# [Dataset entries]
------------------------------------------------------------

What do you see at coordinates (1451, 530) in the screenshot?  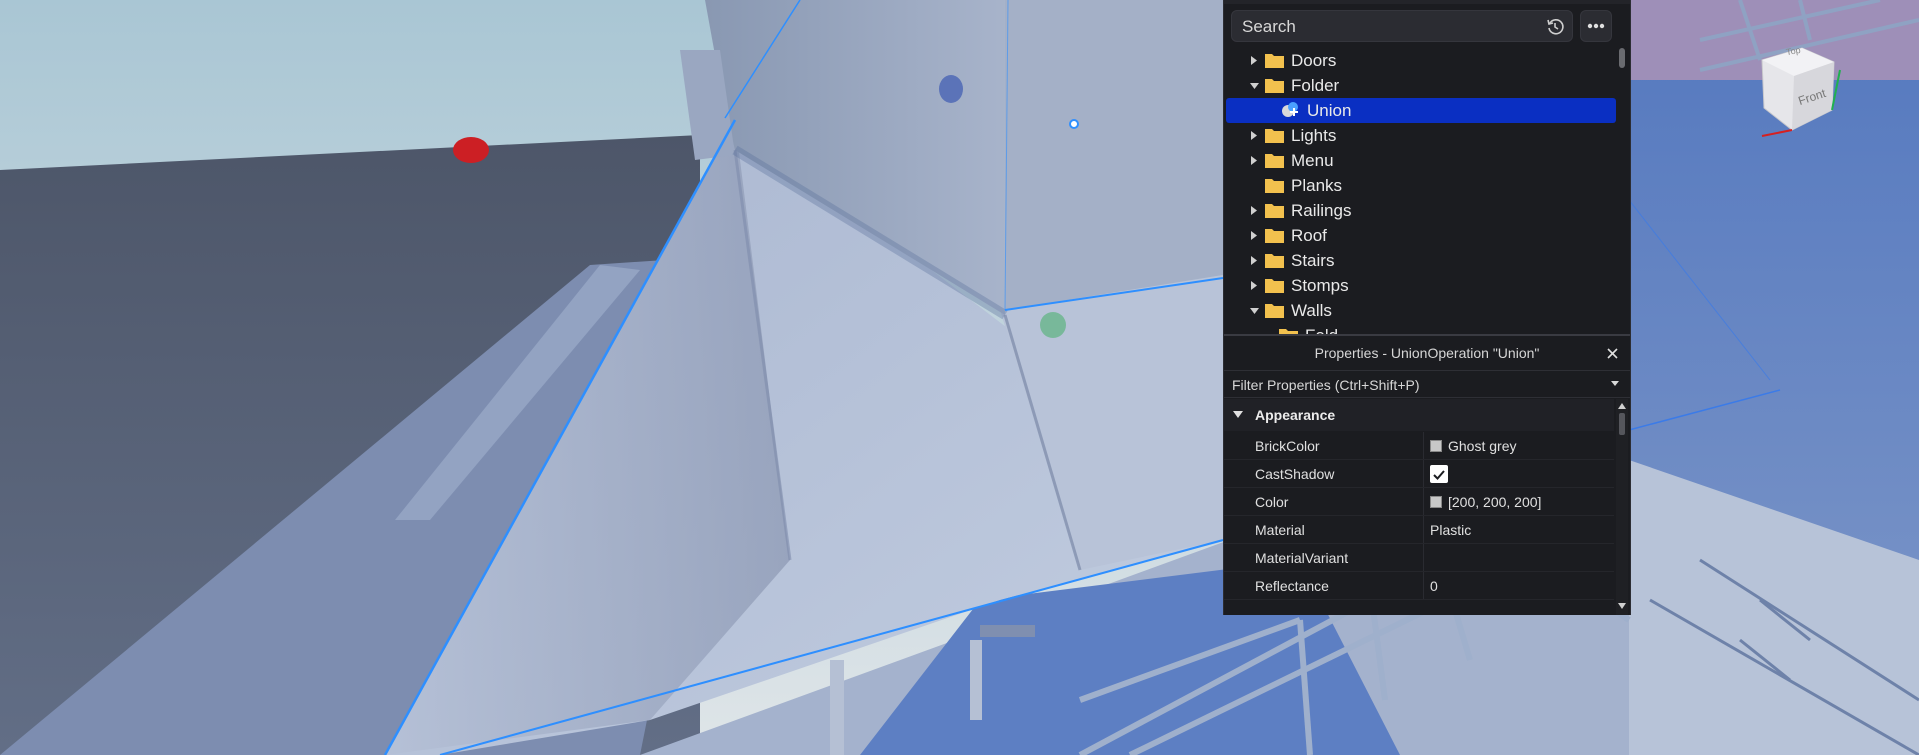 I see `property-value-text: Plastic` at bounding box center [1451, 530].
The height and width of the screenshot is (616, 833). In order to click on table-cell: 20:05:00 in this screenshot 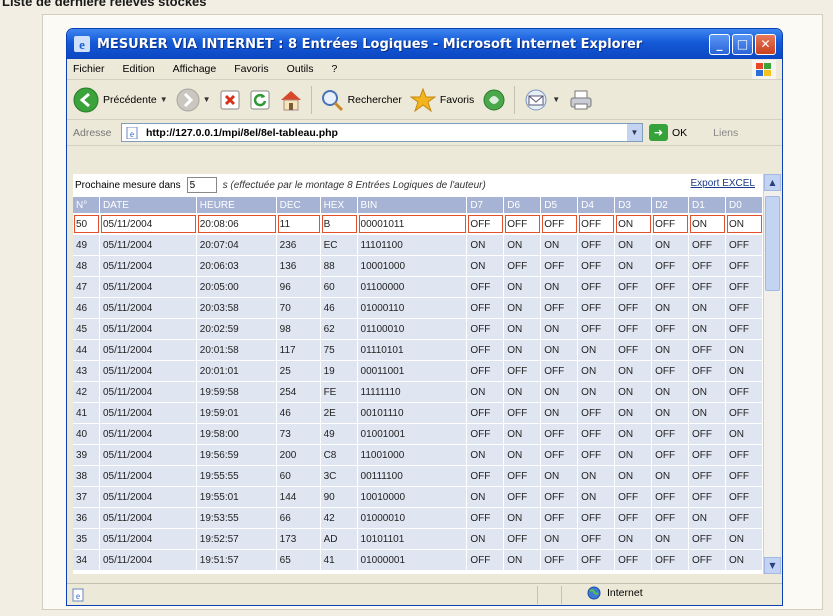, I will do `click(236, 287)`.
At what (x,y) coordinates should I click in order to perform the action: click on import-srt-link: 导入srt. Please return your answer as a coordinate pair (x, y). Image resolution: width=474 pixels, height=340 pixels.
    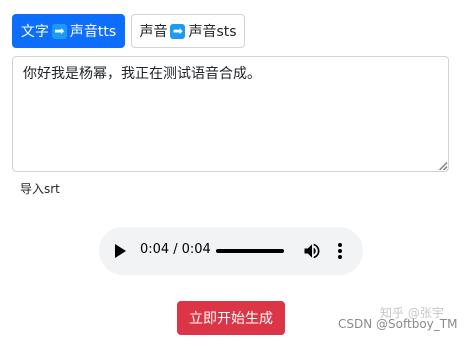
    Looking at the image, I should click on (40, 188).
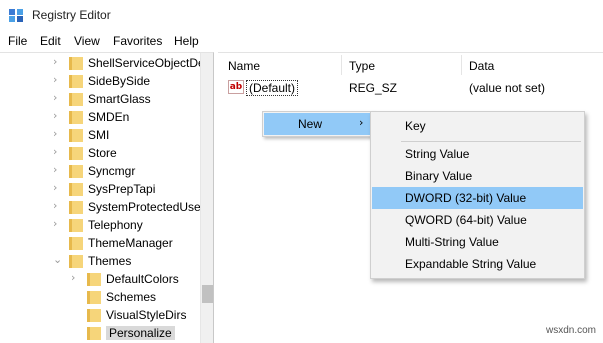 The width and height of the screenshot is (603, 343). What do you see at coordinates (508, 88) in the screenshot?
I see `value-data: (value not set)` at bounding box center [508, 88].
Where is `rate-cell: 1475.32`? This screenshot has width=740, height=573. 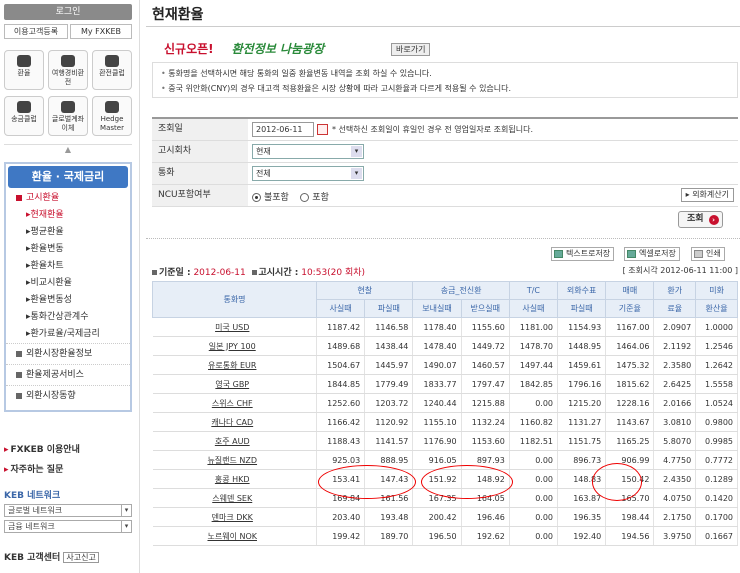
rate-cell: 1475.32 is located at coordinates (630, 365).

------------------------------------------------------------

# [WHAT THE TASK ASKS]
Copy the rows above word for word, from the line containing "has width=740, height=573." through the last row. Omit the pictures from your copy.

# [EXPECTED ANSWER]
Where is `rate-cell: 1475.32`? This screenshot has width=740, height=573. 
rate-cell: 1475.32 is located at coordinates (630, 365).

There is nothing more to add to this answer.